Re: [PATCH v2] mm: fix swap offset when replacing shmem page

From: Yu Zhao
Date: Mon Nov 19 2018 - 20:29:58 EST


On Mon, Nov 19, 2018 at 02:11:27PM -0800, Hugh Dickins wrote:
> On Sun, 18 Nov 2018, Yu Zhao wrote:
>
> > We used to have a single swap address space with swp_entry_t.val
> > as its radix tree index. This is not the case anymore. Now Each
> > swp_type() has its own address space and should use swp_offset()
> > as radix tree index.
> >
> > Signed-off-by: Yu Zhao <yuzhao@xxxxxxxxxx>
>
> This fix is a great find, thank you!

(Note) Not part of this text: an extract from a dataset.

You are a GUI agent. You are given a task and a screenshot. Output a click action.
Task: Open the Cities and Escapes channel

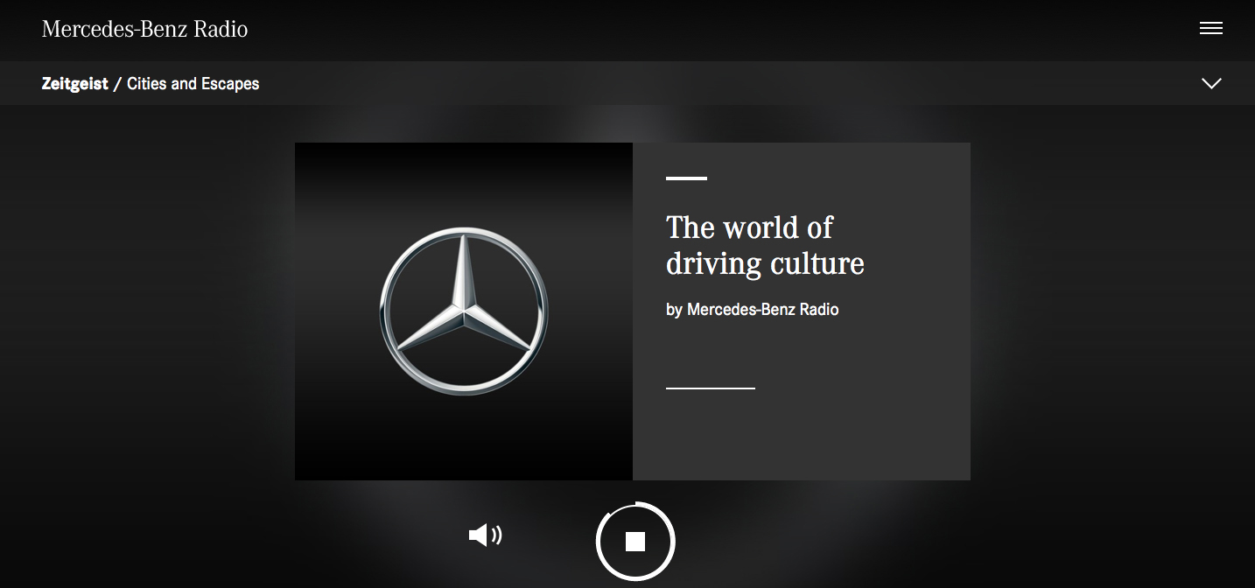pos(193,84)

But completely mis-described!

Yes, now I remember making swap offset as key was done long after per
swap device radix tree.

> And could you do a smaller patch, keeping swap_index, that can go to
> stable without getting into trouble with the recent xarrifications?
>
> Fixes: bde05d1ccd51 ("shmem: replace page if mapping excludes its zone")
> Cc: stable@xxxxxxxxxxxxxxx # 3.5+
>
> Seems shmem_replace_page() has been wrong since the day I wrote it:
> good enough to work on swap "type" 0, which is all most people ever use
> (especially those few who need shmem_replace_page() at all), but broken
> once there are any non-0 swp_type bits set in the higher order bits.

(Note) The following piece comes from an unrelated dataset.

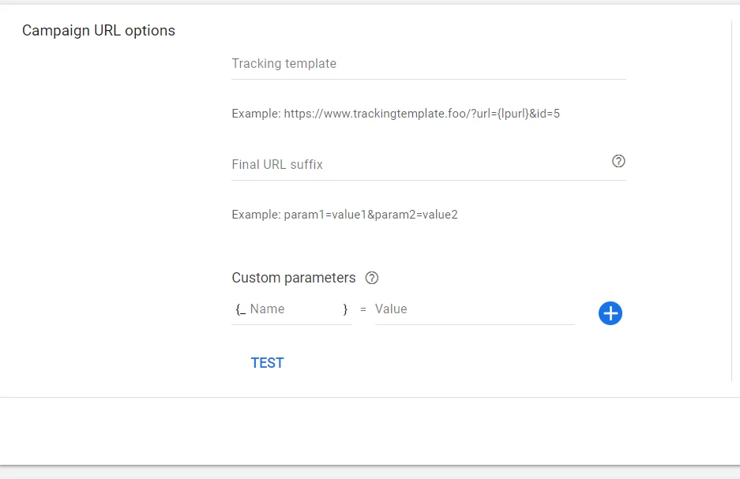Click the custom parameter Value field
This screenshot has width=740, height=479.
tap(474, 309)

But you did get it right when you wrote the function, which was before
the per swap device radix tree. so
Fixes: f6ab1f7f6b2d ("mm, swap: use offset of swap entry as key of swap cache")
looks good?

> > ---
> > mm/shmem.c | 11 +++++++----
> > 1 file changed, 7 insertions(+), 4 deletions(-)
> >
> > diff --git a/mm/shmem.c b/mm/shmem.c
> > index d44991ea5ed4..685faa3e0191 100644
> > --- a/mm/shmem.c
> > +++ b/mm/shmem.c
> > @@ -1509,11 +1509,13 @@ static int shmem_replace_page(struct page **pagep, gfp_t gfp,
> > {
> > struct page *oldpage, *newpage;
> > struct address_space *swap_mapping;
> > - pgoff_t swap_index;
> > + swp_entry_t entry;
>
> Please keep swap_index as well as adding entry.

Ack.

> > int error;
> >
> > + VM_BUG_ON(!PageSwapCache(*pagep));
> > +
>
> I'd prefer you to drop that, it has no bearing on this patch;
> we used to have it, along with lots of other VM_BUG_ONs in here,
> but they outlived their usefulness, and don't need reintroducing -
> they didn't help at all to prevent the actual bug you've found.
>
> > oldpage = *pagep;
> > - swap_index = page_private(oldpage);
> > + entry.val = page_private(oldpage);
>
> entry.val = page_private(oldpage);
> swap_index = swp_offset(entry);
>
> > swap_mapping = page_mapping(oldpage);
> >
> > /*
> > @@ -1532,7 +1534,7 @@ static int shmem_replace_page(struct page **pagep, gfp_t gfp,
> > __SetPageLocked(newpage);
> > __SetPageSwapBacked(newpage);
> > SetPageUptodate(newpage);
> > - set_page_private(newpage, swap_index);
> > + set_page_private(newpage, entry.val);
>
> Yes.
>
> > SetPageSwapCache(newpage);
> >
> > /*
> > @@ -1540,7 +1542,8 @@ static int shmem_replace_page(struct page **pagep, gfp_t gfp,
> > * a nice clean interface for us to replace oldpage by newpage there.
> > */
> > xa_lock_irq(&swap_mapping->i_pages);
> > - error = shmem_replace_entry(swap_mapping, swap_index, oldpage, newpage);
> > + error = shmem_replace_entry(swap_mapping, swp_offset(entry),
> > + oldpage, newpage);
>
> I'd prefer to omit that hunk, to avoid the xa_lock_irq() in the context;
> the patch is just as good if we keep the swap_index variable.
>
> > if (!error) {
> > __inc_node_page_state(newpage, NR_FILE_PAGES);
> > __dec_node_page_state(oldpage, NR_FILE_PAGES);
> > --
> > 2.19.1.1215.g8438c0b245-goog
>
> Thanks,
> Hugh